The name of the album and title track refer to Peterson's father, whose capacity for earnest work and play inspired some of the songs and shaped his son's approach to music. He owned and operated a trucking and landscaping company for most of his life, and left an imprint that can be felt in the hulking joie de vivre of these songs. This rootedness in earth and family tethers the complexity and experimentation of the album to something narrative, grounded.
Peterson, as a composer and drummer, takes us places. He puts on jazz as a lens and sees America. These songs describe the America he grew up in, rural Minnesota, a realm of space, humble earthbound hymns and motor oil. They also show us his home in New York City, a brusque, impatient world, clogged with humans and clamoring with ambition. Throughout the album, these two locales sometimes appear with distinction, clarity, but at other times they meet, they comment on each other, they clash and step on each other's toes.
Songs like "Hibbing BMX Life Experience" and "Bucko is Relocating" also show Peterson's range of musical influence. He doesn't shy away from the fun of up-tempo rock, brassy Broadway grandeur, or the gleeful quarter-note drive of mashing keys. These pronounced styles become the object of the band's commentary, as the players alternately lose themselves in the spirit of each moment, and then turn the themes into opportunities for variation, deconstruction.
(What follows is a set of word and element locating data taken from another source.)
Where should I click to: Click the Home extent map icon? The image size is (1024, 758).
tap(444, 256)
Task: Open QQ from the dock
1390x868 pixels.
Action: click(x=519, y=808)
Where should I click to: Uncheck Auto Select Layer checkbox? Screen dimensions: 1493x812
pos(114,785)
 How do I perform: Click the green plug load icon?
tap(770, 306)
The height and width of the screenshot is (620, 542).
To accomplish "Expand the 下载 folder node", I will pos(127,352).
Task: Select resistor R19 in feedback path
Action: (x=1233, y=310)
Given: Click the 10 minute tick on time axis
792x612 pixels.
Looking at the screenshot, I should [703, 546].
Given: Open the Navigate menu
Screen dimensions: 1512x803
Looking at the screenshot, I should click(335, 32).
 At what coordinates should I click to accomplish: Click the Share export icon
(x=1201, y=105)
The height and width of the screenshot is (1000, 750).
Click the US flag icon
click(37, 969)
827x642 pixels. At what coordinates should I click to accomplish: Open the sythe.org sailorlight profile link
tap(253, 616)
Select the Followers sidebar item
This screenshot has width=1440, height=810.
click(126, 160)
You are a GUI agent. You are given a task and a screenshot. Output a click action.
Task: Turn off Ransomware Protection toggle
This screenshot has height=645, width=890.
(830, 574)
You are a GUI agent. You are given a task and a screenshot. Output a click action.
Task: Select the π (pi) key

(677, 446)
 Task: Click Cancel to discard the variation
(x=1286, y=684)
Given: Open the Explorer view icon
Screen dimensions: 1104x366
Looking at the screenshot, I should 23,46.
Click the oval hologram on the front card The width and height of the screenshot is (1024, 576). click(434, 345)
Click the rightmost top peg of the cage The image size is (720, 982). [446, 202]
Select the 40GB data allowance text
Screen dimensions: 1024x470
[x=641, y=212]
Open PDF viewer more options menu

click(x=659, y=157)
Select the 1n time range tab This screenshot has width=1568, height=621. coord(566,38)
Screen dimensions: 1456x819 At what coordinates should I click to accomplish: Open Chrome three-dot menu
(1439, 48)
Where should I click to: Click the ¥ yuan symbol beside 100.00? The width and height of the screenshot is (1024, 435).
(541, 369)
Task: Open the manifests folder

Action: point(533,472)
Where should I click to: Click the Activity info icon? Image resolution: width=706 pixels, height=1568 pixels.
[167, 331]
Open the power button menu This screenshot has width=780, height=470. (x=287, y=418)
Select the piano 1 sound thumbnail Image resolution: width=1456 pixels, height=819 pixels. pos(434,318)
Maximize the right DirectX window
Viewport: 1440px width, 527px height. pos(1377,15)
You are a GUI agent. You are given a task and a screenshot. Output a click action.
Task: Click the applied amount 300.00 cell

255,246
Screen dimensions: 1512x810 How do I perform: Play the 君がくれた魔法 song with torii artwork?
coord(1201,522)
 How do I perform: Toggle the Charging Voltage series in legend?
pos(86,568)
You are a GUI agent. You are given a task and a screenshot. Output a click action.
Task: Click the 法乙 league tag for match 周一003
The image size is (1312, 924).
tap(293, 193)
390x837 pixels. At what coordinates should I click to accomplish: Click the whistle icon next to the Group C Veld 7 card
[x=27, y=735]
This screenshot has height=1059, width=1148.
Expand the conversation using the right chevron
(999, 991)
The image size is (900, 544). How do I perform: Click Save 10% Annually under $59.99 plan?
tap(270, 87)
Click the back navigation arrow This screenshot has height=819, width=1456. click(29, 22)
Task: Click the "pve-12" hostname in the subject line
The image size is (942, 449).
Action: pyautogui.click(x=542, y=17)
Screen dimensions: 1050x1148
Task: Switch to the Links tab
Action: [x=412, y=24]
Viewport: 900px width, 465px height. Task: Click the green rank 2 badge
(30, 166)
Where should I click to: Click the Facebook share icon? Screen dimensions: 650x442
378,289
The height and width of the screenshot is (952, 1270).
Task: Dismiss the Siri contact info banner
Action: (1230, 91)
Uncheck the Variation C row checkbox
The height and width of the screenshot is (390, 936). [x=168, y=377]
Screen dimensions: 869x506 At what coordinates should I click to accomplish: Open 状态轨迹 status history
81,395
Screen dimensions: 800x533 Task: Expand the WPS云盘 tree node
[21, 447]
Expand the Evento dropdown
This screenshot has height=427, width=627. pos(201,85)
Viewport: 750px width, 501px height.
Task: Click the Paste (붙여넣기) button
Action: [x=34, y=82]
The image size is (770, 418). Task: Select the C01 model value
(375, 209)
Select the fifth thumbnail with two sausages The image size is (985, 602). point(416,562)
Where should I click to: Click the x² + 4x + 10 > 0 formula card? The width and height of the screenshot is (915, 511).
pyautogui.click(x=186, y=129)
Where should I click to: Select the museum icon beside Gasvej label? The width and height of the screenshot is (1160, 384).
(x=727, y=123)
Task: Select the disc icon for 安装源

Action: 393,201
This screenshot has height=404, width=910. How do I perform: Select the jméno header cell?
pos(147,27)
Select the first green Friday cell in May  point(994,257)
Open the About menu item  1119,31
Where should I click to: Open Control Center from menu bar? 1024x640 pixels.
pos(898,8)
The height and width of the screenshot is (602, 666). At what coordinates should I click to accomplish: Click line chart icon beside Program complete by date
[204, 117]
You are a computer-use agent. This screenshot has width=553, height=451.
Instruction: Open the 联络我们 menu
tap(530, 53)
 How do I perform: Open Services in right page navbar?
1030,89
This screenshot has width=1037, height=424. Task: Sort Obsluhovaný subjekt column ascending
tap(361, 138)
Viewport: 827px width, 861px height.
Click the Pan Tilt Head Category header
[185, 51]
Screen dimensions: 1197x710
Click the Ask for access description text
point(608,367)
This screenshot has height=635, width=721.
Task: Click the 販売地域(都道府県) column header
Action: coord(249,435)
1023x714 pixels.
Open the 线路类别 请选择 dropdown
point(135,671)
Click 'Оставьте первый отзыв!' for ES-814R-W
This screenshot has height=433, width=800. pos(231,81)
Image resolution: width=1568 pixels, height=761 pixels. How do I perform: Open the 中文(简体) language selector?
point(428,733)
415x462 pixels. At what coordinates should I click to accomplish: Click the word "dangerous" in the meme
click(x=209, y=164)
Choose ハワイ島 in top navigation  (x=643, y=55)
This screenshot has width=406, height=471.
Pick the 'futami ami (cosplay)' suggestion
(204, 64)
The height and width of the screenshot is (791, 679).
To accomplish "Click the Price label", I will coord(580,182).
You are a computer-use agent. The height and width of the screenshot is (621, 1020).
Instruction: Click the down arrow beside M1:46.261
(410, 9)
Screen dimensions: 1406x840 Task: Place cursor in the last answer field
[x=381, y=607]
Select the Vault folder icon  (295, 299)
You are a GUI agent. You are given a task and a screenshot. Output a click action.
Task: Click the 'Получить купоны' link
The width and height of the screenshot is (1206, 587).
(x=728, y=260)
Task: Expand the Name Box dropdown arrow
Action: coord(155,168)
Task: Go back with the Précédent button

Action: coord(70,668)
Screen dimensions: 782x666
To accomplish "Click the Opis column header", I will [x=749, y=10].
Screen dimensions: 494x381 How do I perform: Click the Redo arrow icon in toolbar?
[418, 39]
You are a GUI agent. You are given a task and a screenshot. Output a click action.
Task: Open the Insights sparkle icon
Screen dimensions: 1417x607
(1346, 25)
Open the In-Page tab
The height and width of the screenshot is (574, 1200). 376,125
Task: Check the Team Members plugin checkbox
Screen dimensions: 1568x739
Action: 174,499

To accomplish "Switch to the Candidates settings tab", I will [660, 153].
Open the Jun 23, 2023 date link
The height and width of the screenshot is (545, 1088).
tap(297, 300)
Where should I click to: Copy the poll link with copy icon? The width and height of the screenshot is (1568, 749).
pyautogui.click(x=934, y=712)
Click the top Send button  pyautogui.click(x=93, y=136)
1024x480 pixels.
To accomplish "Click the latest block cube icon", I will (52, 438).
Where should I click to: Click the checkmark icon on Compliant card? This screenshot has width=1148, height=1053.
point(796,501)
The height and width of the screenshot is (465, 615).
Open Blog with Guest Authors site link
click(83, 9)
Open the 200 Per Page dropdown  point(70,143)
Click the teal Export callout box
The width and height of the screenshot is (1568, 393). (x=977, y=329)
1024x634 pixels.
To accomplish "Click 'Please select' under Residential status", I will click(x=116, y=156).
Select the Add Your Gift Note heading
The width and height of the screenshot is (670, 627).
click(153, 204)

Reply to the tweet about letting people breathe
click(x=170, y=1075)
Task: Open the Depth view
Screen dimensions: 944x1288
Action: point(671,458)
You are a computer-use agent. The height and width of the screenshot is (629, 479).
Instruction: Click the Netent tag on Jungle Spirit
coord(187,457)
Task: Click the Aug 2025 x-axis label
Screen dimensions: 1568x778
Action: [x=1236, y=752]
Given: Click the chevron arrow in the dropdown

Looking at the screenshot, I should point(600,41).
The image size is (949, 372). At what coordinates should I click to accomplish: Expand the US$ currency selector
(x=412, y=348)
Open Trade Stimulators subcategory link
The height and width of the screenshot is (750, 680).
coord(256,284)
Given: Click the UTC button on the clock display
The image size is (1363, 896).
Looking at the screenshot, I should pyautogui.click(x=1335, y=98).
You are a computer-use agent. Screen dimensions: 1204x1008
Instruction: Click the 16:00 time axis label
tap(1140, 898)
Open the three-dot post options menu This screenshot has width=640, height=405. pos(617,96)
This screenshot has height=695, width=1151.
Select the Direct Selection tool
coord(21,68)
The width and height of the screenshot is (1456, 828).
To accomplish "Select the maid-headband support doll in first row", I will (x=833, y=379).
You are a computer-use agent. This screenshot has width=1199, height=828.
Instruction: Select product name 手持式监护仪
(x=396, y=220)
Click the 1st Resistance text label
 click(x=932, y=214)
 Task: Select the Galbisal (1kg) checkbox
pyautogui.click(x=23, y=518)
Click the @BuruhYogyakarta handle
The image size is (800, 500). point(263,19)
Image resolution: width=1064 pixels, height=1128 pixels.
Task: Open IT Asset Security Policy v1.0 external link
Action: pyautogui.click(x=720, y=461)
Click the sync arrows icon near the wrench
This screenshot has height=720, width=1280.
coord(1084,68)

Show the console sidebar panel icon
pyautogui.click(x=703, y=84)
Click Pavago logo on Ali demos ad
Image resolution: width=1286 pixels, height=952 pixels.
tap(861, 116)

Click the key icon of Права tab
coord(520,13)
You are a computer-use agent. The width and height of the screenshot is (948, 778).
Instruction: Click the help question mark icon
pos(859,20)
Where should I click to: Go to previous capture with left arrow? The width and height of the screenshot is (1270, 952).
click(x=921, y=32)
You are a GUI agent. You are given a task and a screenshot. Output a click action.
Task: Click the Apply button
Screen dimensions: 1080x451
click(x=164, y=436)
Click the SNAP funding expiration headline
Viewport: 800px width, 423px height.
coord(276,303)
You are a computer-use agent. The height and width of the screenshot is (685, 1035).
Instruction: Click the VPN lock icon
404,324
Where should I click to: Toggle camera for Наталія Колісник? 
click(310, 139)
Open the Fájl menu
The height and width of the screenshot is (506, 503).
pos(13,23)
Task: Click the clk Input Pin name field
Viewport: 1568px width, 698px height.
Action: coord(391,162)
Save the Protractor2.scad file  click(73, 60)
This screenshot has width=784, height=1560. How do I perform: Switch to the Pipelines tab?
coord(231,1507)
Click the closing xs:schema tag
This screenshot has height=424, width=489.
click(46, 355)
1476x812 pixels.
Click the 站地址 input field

Thus Man of the Earth becomes a series of arrivals and departures, at times landing in a place of familiarity, nostalgia, and warmth, only to lift off in the next moment, soaring into abstraction. "The Factors" begins with a minimalist cycle of bass and drums. Sax and piano sing along, sometimes gracing the established key, at other times resisting, pulling up into an airy bitonality. This opening gives way to a second movement, a rousing Afro-Cuban groove with a cascading melody floating over it. In this section, the sax shifts in and out of structured melody, accenting the formal strength of the song with bursts of improvisation. The song grows and matures and leaves home, but finds its way back in the end. Conceptually and musically, Peterson follows this cycle throughout the album, a cycle that loops and spirals and soars, yet always begins and ends in the same elements, the same clay.
The album displays the quartet's stellar musicianship in "Have a Winnebago Winter," which opens with a shimmering riot of drums. Listeners can delight in Peterson's technical command of the set, noting the rapid, confident interplay of patterns, tempi, and traditions. But he employs his craft with purpose. Peterson positions his drumming in different roles throughout the album, sometimes playing the rowdy and talkative star, sometimes a supportive role, but in every instance, Peterson's mind, heart, and hands work together to turn the set into a voice, an expressive tool. A minute into "Winnebago Winter," the bass steps in from the drum break with a sly, probing line, the piano tumbles in from on high, lands on the bass line to parallel it, fatten it. As soon as the group settles into a groove, Peterson enlivens it, finding rhythmic pockets that are somehow mathematical and soulful, making for a sound that is at once versatile and coherent. This quartet maneuvers boldly, decisively, bringing character to each articulate song.
Peterson writes and plays with feeling. These melody-driven songs each speak of something human. "Fer da Kids" gives us a grown-up looking back at the pure frivolity of childhood, a rousing revisitation tinged with longing. "You Remember Mort" delivers a poignant eulogy, a gray interior, and a progression that paces back and forth between solace and tension. And in "Blessing in Between," a wistful passage sets the stage for an epic climb, and we hear quiet introspections become strivings, strainings, a crescendo of earnest emotion. No matter what the feeling, Peterson engages it directly, writing from the gut, never washing off the grit of memory, grief, or glory.
The Jesse Peterson Quartet makes jazz feel fresh and knowing, fierce and good-natured.Man of the Earth invites audiences to move, to imagine, to listen in on stories and impressions and meditations from an inspired composer and four compelling musical voices worth the airtime.